§ **Brief**
The answer must consist of every line from the data that holds "left".

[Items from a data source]

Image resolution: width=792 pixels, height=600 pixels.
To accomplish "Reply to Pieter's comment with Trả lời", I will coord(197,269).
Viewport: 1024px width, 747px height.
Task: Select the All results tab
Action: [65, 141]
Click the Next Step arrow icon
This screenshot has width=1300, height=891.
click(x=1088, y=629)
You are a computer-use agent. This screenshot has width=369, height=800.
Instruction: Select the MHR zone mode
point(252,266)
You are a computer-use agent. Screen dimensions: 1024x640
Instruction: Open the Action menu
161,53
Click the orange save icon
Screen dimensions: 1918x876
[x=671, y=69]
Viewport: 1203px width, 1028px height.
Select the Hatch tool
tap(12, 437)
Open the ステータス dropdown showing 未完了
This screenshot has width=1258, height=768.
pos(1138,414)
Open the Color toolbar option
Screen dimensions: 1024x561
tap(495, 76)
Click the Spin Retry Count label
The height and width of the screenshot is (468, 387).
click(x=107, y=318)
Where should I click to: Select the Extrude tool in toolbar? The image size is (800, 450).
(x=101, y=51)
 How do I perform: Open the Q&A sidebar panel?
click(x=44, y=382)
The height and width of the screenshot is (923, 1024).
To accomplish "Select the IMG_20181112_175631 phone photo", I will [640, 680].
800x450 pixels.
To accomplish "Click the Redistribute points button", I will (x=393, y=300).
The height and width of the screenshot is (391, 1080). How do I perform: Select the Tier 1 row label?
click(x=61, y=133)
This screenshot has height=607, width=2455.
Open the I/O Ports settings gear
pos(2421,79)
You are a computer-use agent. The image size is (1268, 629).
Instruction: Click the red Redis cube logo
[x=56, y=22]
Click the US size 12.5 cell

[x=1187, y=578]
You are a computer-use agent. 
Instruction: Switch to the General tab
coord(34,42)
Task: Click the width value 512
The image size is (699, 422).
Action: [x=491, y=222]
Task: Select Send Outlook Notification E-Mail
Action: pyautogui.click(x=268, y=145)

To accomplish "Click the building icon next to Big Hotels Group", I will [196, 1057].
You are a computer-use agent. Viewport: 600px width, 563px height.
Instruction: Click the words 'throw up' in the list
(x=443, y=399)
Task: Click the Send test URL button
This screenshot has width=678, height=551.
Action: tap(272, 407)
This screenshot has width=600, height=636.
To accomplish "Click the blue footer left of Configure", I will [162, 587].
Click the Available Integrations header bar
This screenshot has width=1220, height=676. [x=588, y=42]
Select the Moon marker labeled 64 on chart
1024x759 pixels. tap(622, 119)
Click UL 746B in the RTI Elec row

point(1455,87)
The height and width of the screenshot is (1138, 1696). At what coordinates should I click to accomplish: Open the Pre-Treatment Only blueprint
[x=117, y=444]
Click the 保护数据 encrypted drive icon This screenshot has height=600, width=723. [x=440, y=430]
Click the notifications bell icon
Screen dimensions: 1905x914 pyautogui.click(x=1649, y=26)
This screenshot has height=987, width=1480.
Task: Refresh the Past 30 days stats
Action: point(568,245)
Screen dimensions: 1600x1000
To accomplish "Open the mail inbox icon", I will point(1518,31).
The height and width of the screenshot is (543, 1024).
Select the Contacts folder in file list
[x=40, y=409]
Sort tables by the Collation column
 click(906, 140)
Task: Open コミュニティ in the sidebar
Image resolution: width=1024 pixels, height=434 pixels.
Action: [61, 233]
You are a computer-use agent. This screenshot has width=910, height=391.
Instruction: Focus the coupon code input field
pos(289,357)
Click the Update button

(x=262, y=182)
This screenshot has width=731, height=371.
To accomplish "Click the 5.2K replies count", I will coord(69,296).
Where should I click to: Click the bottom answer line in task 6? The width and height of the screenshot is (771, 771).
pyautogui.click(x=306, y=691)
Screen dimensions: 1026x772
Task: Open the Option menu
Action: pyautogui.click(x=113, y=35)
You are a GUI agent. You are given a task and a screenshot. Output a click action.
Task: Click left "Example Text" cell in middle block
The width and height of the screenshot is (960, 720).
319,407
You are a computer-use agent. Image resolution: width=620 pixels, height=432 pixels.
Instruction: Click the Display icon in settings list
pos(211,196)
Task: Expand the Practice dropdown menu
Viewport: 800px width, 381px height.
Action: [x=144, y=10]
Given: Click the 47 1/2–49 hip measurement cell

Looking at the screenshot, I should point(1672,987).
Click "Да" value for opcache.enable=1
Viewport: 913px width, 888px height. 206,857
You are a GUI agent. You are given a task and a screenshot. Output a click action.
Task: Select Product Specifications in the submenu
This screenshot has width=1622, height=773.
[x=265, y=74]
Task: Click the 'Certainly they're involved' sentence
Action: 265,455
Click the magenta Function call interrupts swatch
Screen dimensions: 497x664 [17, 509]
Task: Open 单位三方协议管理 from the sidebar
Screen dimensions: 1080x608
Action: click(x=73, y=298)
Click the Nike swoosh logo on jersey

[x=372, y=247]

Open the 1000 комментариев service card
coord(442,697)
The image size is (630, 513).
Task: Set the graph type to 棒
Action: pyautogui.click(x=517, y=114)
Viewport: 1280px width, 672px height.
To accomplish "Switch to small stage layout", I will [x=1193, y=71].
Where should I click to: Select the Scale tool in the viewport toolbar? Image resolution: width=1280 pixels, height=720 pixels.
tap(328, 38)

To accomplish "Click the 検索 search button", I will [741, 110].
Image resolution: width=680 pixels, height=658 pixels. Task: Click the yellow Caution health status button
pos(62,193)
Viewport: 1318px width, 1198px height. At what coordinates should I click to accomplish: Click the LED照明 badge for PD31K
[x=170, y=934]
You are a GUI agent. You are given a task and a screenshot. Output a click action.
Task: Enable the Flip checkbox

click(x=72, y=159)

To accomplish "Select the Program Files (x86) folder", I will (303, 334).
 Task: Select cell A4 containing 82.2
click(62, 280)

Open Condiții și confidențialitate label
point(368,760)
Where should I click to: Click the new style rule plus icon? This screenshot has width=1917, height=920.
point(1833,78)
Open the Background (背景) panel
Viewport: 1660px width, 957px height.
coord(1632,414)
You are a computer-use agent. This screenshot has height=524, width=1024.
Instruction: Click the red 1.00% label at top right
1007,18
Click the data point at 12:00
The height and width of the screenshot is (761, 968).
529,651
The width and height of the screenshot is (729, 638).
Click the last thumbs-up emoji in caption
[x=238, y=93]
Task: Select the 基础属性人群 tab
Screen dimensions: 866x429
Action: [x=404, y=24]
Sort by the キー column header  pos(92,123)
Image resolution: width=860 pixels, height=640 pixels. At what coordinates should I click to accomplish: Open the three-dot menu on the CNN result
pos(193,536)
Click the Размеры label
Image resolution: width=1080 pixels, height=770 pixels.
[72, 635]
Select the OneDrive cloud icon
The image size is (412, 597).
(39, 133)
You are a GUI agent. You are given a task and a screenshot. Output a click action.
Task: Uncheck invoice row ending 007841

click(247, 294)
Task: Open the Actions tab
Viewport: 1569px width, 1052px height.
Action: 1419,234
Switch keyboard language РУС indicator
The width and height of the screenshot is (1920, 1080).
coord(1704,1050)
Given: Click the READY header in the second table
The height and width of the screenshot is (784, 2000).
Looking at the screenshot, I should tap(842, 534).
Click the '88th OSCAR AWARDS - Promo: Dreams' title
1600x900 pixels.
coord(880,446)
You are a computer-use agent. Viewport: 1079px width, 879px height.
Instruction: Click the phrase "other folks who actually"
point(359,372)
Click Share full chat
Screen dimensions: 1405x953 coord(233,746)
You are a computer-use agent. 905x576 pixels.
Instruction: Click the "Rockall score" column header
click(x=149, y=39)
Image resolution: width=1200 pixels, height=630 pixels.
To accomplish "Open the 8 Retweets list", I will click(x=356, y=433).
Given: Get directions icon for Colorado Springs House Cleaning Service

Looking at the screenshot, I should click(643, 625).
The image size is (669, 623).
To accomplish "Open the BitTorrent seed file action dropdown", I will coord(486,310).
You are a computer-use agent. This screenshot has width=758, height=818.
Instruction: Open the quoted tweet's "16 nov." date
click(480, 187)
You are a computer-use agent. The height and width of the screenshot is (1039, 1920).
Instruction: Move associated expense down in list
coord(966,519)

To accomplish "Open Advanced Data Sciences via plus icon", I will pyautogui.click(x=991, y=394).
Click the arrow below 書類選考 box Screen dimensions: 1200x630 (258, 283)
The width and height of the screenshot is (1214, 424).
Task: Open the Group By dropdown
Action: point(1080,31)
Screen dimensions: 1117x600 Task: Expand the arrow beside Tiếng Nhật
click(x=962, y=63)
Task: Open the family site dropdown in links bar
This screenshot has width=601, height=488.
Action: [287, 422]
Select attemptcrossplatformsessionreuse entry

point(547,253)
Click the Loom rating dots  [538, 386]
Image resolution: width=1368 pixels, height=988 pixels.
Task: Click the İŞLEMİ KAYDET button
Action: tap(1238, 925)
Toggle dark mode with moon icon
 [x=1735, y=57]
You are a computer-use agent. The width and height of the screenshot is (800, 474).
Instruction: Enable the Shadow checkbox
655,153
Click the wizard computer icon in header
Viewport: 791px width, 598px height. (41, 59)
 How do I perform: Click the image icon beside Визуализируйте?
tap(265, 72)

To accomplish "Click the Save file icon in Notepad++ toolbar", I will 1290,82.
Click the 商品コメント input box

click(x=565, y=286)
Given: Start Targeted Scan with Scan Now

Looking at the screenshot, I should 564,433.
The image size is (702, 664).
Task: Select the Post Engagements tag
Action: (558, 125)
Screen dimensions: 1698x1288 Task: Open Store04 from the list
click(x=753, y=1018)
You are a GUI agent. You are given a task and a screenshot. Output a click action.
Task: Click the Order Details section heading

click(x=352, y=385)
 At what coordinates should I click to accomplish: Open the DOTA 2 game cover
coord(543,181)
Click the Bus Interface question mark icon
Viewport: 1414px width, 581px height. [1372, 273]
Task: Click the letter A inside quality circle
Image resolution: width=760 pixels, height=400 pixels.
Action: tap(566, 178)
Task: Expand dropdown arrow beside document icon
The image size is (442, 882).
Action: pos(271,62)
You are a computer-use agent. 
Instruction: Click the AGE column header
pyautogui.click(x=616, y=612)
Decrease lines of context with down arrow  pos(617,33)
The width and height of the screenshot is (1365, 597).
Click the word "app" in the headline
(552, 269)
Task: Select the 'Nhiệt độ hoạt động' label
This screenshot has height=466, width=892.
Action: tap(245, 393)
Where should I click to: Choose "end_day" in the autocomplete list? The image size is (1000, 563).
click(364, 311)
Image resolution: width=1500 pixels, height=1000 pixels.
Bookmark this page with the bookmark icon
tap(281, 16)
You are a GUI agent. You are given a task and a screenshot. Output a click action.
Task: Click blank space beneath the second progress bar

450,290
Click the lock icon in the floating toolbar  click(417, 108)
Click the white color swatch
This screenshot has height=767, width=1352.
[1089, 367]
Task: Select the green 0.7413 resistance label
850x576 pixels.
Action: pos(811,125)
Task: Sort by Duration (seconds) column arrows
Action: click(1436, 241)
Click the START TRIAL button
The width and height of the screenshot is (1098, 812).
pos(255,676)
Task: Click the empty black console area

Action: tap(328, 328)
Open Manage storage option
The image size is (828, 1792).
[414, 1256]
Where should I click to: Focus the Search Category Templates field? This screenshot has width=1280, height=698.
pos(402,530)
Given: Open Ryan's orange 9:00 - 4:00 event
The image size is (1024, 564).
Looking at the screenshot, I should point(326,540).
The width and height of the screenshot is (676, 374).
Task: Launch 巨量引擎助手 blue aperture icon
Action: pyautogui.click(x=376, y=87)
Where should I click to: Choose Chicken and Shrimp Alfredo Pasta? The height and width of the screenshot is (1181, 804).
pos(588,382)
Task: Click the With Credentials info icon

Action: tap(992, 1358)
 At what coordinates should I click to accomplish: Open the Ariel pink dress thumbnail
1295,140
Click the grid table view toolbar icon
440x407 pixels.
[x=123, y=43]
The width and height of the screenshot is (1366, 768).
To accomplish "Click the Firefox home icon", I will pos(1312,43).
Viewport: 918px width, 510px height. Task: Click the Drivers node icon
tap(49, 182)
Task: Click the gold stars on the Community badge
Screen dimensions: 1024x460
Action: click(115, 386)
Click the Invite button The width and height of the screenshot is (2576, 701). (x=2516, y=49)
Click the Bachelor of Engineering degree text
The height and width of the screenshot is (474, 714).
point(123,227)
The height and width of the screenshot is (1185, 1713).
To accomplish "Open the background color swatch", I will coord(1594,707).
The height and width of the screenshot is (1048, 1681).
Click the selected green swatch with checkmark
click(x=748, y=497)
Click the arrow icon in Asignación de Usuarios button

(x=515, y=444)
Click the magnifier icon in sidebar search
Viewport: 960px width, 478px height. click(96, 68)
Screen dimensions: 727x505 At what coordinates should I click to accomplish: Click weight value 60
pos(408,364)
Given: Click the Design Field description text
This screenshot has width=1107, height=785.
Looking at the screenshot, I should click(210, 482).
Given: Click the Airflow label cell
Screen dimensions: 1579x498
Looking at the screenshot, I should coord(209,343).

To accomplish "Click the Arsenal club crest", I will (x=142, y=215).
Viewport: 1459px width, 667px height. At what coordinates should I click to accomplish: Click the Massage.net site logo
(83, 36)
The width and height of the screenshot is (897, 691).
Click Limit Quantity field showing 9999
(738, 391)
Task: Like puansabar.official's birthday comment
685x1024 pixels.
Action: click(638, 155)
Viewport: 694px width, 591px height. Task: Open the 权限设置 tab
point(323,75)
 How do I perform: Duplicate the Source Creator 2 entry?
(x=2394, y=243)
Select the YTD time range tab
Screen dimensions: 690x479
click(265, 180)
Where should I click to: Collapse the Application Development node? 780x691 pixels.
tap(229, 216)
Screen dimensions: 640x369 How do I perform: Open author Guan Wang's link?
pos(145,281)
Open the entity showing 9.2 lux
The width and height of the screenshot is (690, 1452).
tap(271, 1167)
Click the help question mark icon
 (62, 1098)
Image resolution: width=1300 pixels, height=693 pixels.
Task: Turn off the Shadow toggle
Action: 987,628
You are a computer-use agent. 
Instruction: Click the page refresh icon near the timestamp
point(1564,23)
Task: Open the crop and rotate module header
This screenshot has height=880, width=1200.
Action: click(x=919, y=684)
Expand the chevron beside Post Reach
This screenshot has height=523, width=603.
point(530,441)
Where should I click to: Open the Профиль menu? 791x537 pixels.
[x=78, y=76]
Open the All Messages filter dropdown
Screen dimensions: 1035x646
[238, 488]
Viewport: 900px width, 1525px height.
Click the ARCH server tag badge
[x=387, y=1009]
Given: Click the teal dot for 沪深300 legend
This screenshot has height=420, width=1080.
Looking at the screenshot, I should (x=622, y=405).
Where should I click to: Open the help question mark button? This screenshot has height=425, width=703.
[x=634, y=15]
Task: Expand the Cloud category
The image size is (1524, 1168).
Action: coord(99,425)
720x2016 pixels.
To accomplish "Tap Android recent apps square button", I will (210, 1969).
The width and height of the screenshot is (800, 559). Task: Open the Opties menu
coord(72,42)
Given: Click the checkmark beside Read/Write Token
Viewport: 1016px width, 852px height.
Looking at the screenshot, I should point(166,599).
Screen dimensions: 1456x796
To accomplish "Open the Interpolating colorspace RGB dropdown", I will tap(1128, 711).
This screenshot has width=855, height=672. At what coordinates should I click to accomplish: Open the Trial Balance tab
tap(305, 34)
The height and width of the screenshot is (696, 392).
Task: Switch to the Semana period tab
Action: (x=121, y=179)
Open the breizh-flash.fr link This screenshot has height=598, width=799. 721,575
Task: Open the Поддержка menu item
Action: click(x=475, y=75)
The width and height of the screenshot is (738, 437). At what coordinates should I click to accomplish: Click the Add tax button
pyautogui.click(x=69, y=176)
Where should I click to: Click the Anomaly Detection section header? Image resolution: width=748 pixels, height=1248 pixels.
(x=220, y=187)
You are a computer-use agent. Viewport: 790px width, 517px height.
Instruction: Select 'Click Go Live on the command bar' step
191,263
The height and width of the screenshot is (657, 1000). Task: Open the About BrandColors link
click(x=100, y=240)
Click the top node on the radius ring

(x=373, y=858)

§ **The answer**
To accomplish "Click the blue footer left of Configure", I will [162, 587].
Task: Click left "Example Text" cell in middle block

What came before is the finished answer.